A large number of probability distributions as well as a growing library of statistical functions are available in scipy.stats
. See http://docs.scipy.org/doc/scipy/reference/stats.html for a complete list.
from scipy.stats import norm
r = norm.rvs(loc=0, scale=1, size=1000)
mean, var, skew, kurt = norm.stats(moments='mvsk')
This example computes a least-squares regression for two sets of measurements.
from scipy import stats
import numpy as np
x = np.random.random(10)
y = np.random.random(10)
slope, intercept, r_value, p_value, std_err = stats.linregress(x,y)

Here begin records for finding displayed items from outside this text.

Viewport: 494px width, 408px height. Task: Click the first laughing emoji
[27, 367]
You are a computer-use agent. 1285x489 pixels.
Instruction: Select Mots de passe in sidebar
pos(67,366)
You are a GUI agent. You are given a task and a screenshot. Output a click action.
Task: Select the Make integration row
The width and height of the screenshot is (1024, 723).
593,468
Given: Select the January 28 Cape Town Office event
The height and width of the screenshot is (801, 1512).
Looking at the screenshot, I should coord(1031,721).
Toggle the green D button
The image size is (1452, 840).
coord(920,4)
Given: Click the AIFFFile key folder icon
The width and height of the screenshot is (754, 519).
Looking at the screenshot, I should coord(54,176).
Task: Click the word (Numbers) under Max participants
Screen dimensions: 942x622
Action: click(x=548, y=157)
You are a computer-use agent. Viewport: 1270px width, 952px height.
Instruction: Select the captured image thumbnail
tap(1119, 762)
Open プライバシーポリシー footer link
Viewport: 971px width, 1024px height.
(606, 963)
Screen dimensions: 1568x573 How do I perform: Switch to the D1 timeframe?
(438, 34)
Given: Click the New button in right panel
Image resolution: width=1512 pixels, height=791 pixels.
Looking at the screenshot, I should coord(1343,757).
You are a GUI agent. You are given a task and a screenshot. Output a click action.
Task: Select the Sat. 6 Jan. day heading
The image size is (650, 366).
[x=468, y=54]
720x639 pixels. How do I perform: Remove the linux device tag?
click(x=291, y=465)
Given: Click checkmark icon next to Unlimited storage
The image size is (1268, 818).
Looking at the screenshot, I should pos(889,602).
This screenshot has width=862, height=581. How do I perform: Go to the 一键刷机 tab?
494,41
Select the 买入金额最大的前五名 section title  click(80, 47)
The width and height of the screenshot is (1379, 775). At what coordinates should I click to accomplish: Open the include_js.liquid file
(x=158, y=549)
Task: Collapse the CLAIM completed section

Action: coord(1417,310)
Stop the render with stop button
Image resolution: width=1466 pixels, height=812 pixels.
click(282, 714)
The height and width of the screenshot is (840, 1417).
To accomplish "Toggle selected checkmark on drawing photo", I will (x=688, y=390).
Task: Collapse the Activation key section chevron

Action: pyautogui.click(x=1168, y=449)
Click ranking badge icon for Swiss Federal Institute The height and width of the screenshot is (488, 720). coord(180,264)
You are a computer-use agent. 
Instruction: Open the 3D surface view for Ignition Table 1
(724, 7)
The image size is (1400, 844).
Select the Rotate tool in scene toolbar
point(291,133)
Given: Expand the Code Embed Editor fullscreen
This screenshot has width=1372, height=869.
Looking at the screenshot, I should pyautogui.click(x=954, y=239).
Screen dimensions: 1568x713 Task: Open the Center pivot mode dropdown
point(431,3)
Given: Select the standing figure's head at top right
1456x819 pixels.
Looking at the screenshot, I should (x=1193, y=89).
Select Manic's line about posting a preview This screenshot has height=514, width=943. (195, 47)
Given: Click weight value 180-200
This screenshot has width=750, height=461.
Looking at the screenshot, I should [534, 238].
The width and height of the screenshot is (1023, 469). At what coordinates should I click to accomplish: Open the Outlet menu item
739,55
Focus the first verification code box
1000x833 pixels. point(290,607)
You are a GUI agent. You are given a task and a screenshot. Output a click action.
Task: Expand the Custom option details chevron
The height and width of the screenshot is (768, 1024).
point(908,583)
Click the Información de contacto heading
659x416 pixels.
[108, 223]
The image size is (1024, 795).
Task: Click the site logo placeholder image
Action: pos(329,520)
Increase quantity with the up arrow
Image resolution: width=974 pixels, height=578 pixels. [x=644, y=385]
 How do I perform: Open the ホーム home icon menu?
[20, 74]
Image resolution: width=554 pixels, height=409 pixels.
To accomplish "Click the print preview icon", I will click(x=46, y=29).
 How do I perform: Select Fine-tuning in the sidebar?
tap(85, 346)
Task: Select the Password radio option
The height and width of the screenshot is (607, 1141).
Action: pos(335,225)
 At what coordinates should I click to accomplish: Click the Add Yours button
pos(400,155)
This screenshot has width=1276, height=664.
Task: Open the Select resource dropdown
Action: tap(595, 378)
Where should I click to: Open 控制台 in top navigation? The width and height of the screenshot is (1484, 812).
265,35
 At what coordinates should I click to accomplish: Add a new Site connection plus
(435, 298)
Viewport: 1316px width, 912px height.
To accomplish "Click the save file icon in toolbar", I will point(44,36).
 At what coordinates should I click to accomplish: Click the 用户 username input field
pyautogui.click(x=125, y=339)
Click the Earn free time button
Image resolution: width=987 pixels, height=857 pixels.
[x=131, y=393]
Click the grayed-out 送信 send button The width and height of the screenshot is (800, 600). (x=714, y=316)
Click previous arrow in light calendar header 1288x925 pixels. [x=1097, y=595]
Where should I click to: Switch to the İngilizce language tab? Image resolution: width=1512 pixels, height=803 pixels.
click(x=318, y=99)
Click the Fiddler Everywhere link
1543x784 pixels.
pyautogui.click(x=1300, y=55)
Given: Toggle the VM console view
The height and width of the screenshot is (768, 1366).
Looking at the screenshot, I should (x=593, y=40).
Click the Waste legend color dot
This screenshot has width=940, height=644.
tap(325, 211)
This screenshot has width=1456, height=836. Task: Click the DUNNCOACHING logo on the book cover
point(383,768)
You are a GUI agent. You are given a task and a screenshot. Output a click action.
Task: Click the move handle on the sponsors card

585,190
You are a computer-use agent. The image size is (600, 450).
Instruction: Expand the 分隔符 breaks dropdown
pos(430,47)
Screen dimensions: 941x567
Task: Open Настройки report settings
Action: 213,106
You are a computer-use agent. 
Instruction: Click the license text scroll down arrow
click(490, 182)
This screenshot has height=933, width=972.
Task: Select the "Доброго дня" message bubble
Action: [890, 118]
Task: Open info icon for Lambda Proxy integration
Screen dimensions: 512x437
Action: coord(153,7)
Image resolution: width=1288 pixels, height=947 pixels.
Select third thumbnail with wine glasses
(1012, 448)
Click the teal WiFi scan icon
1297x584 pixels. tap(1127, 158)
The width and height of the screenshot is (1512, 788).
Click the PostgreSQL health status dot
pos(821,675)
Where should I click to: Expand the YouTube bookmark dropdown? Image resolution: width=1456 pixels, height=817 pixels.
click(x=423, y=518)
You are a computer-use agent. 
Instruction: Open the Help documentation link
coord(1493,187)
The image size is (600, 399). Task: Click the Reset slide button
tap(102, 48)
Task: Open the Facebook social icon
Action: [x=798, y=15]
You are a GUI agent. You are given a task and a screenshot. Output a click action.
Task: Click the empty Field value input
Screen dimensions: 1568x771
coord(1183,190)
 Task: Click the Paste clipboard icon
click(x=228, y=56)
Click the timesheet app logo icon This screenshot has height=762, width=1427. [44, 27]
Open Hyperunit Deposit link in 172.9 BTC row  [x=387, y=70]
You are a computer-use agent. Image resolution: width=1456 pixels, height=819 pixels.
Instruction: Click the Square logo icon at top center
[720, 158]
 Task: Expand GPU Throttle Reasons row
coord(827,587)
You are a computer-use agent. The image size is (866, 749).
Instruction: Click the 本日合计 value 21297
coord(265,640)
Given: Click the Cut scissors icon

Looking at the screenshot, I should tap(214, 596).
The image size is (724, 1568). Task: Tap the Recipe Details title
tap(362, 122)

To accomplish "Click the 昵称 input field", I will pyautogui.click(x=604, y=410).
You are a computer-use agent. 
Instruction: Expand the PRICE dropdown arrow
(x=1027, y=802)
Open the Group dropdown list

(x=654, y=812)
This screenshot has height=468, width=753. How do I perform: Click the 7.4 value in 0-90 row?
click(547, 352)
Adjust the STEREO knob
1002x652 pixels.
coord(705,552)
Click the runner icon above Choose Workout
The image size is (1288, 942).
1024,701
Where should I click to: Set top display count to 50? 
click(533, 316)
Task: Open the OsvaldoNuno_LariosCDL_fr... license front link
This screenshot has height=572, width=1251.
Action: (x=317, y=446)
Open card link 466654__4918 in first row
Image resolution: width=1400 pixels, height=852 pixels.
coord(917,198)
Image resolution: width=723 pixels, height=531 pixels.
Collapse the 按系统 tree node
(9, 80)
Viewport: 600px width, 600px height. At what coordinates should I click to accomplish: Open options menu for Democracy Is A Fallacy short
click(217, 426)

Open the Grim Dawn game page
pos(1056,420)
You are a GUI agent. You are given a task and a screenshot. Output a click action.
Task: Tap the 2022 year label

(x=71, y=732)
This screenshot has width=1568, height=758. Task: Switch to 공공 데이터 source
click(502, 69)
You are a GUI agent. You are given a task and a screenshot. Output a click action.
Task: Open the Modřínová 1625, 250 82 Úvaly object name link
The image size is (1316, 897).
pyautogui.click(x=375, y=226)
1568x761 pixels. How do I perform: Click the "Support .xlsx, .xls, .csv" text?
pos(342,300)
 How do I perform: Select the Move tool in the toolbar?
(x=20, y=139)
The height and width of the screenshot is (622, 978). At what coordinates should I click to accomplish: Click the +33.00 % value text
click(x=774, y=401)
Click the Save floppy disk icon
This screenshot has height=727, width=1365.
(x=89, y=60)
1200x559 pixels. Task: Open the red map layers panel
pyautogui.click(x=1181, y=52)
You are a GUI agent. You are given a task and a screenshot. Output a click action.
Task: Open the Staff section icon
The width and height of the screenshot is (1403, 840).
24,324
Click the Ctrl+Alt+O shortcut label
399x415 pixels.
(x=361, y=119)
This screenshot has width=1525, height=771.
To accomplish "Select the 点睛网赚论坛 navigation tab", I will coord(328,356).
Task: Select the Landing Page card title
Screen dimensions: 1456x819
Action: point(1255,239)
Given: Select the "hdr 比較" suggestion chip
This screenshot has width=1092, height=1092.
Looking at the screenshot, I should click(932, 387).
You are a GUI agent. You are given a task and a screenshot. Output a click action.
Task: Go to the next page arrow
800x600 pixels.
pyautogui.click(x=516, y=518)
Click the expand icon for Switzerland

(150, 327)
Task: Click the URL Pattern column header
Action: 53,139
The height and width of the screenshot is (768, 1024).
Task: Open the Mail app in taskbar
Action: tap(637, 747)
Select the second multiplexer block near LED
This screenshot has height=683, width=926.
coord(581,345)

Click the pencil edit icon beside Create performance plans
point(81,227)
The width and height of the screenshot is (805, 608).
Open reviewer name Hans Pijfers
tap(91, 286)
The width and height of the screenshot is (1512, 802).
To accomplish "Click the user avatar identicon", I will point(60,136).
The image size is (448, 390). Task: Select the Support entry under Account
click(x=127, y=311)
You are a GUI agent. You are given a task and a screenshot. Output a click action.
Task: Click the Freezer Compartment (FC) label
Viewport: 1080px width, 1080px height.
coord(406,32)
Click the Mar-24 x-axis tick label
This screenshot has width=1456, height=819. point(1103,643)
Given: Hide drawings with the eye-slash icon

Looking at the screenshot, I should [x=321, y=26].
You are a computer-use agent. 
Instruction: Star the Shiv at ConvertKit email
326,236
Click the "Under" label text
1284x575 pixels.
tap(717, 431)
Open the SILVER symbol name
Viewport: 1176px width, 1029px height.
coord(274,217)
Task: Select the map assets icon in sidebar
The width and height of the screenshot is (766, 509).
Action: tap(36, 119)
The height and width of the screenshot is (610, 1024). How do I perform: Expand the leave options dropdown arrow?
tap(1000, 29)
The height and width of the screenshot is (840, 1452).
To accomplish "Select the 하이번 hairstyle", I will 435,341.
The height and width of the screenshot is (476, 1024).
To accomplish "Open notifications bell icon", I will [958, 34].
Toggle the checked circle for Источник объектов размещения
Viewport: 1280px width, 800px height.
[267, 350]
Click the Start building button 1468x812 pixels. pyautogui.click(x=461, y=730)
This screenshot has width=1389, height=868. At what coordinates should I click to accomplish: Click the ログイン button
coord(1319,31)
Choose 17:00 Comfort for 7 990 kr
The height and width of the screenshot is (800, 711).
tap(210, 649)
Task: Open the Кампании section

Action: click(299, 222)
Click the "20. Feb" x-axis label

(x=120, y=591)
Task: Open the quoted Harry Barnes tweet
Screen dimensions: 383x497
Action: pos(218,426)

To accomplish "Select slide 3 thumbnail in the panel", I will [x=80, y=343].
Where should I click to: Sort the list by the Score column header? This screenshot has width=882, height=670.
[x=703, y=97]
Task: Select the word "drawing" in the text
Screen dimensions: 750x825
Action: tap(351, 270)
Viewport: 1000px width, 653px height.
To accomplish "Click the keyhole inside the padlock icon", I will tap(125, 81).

print({'slope':slope,'intercept':intercept})
print({'p_value':p_value,'r-squared':round(r_value**2,2)})
{'slope': 0.0016389519609387667, 'intercept': 0.5367248508312181} {'p_value': 0.9950296225204127, 'r-squared': 0.0}
The minimize
function provides a common interface to unconstrained and constrained minimization algorithms for multivariate scalar functions in scipy.optimize
import numpy as np
from scipy.optimize import minimize
def rosen(x):
"""The Rosenbrock function"""
return sum(100.0*(x[1:]-x[:-1]**2.0)**2.0 + (1-x[:-1])**2.0)
x0 = np.array([1.3, 0.7, 0.8, 1.9, 1.2])
## Calling the minimize() function
res = minimize(rosen, x0, method='nelder-mead',
options={'xtol': 1e-8, 'disp': True})
print(res.x)
Optimization terminated successfully. Current function value: 0.000000 Iterations: 339 Function evaluations: 571 [1. 1. 1. 1. 1.]